Remember when you and “Aunt Betty” thumbed through that slew of photographs your grandmother held for safe keeping in an old cigar box? Most of the pictures where in black & white with scalloped borders and faded writing on the back providing a name and perhaps a date, but usually not much more. Certainly nothing to give you an idea about whom the person in the picture was at her core-what made her tick-by simply looking at a photograph. You stop and gaze long and hard at an interesting woman-an ancestor-caught in a photo as she stands by the stove bringing a spoon to her lips. It’s pretty easy to imagine that she’s checking the taste of a special dish for just the right seasoning before she serves it. She looks dressed up, pearls around her neck with two more at a slight drop below each earlobe. Are her eyes really dancing or have you just imagined a twinkle? You see on her face a little of yourself in her quizzical expression.
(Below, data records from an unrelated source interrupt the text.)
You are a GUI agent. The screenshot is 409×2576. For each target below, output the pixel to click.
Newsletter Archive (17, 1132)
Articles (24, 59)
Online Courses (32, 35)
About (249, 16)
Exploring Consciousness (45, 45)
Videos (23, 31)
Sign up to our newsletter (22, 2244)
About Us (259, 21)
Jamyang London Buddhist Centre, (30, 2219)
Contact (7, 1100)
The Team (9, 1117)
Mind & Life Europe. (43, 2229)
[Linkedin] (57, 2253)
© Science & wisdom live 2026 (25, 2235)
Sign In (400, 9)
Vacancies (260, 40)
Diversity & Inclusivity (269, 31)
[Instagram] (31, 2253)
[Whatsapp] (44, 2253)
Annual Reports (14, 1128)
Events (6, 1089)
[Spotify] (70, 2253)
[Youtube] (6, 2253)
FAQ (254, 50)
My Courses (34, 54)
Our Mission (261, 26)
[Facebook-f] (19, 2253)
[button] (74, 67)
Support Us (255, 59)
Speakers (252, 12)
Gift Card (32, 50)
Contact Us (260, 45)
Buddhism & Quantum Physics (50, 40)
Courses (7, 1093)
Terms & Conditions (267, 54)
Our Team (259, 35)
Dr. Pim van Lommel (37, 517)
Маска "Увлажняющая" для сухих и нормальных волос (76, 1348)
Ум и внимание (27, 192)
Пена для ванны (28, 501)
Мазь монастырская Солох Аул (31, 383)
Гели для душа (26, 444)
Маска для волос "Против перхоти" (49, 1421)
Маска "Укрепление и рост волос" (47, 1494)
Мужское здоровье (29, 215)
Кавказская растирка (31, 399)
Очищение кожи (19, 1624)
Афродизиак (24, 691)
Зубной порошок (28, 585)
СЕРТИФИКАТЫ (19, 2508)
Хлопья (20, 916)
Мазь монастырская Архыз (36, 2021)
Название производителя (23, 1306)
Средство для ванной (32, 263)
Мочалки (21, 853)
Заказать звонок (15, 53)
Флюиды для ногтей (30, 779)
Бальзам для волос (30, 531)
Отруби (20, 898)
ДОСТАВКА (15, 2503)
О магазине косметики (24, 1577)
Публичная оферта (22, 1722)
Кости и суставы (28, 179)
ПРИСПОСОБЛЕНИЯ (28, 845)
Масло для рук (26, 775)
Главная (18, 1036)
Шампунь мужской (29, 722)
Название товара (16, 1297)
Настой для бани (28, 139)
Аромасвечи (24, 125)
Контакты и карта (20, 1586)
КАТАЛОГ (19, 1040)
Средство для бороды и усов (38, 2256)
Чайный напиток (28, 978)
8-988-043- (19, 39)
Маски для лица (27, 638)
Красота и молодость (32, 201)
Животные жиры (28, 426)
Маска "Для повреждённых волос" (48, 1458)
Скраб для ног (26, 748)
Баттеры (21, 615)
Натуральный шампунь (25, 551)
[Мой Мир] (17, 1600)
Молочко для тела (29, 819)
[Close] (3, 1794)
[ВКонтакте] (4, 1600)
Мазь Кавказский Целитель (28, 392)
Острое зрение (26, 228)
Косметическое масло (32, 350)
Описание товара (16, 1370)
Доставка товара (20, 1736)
You have her eyes. You want to know more about her. You want to know if the magic that put a sparkle in her eyes could be the same for you many generations later. Did she love to cook? And what were some of her recipes? Was she preparing a romantic candlelight dinner for two or throwing a surprise birthday party for her daughter? Did she share your love of art? Did she delight in her role in life, or was she underappreciated? Were her dreams similar to your dreams? And on and on, you get my drift…Wouldn’t reading a short memoir about her be a special gift? If only someone had written one.
It’s been said a photograph is worth a thousand words, although, if you want to learn something authentic about the person in the shot a thousand words must accompany a photograph. So this is where you come in. Writing a bio-vignette about your mother or grandmother will be worth more than gold to somebody someday when there is no one around to tell them about her. Because of you, a glimpse of her through your story will keep her spirit alive. Now go write your heart out.